On Saturday, Kumaraswamy, who was in tears, said he was “not happy about being the chief minister” and that the post was “not a bed of roses”. “If the pressure gets to me, I’ll have no hesitation in resigning in less than a couple of hours,” he had said.
“That pain, I will tell you frankly, is not coalition pain,” Kumaraswamy told NDTV. “Congress people are supporting me... I am a very sensitive person. I accepted this challenge with a good faith. But some sections of the society, why they are criticising me? What wrong have I done?”
Kumaraswamy said that “despite difficulty”, he had waived farm loans, but “I’m not getting encouragement for my good work”. “More than a chief minister, I am an ordinary person with emotions,” the Hindustan Times quoted him as saying.

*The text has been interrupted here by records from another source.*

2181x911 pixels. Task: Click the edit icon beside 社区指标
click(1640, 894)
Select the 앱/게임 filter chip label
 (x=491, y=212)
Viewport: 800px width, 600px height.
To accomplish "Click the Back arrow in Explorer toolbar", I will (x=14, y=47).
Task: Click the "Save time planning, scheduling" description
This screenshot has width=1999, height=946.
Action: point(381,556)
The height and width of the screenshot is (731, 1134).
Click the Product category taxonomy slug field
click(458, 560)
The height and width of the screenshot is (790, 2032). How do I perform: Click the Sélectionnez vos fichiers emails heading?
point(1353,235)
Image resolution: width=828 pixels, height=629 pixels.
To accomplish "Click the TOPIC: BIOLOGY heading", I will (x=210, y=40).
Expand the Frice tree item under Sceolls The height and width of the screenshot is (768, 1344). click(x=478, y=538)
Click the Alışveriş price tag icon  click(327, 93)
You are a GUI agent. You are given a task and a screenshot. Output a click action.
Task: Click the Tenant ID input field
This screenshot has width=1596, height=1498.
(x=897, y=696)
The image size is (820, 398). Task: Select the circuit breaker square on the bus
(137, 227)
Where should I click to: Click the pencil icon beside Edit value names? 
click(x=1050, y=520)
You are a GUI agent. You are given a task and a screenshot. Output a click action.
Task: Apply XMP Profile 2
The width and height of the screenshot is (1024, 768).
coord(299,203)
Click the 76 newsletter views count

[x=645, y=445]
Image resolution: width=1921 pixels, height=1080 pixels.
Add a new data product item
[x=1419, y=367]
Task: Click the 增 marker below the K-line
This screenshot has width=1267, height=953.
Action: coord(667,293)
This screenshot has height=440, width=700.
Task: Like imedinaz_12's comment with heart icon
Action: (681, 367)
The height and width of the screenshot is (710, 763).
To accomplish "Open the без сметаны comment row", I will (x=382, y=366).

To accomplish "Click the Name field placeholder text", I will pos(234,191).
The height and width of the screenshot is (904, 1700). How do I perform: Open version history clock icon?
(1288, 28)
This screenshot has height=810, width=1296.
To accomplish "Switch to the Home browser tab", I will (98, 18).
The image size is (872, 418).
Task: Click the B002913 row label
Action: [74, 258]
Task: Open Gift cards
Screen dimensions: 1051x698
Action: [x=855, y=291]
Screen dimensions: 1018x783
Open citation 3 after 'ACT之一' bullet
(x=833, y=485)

Kumaraswamy had announced a Rs 34,000 crore loan waiver for farmers, capped at Rs 2 lakh, while presenting the first budget of the newly-formed coalition government of the Janata Dal (Secular) and the Congress on July 5. On Friday, he announced an additional farm loan waiver of Rs 10,700 crore after coming under pressure from farmers’ associations.
The Congress had downplayed Kumaraswamy’s comments with Deputy Chief Minister G Parameshwara insisting that the chief minister was happy and had to be so. Kumaraswamy’s party, Janata Dal (Secular), termed his remarks an “emotional outburst”.
The Bharatiya Janata Party criticised the Congress after Kumaraswamy’s comments, saying it “pushed to desperation” anyone outside the party’s leading family.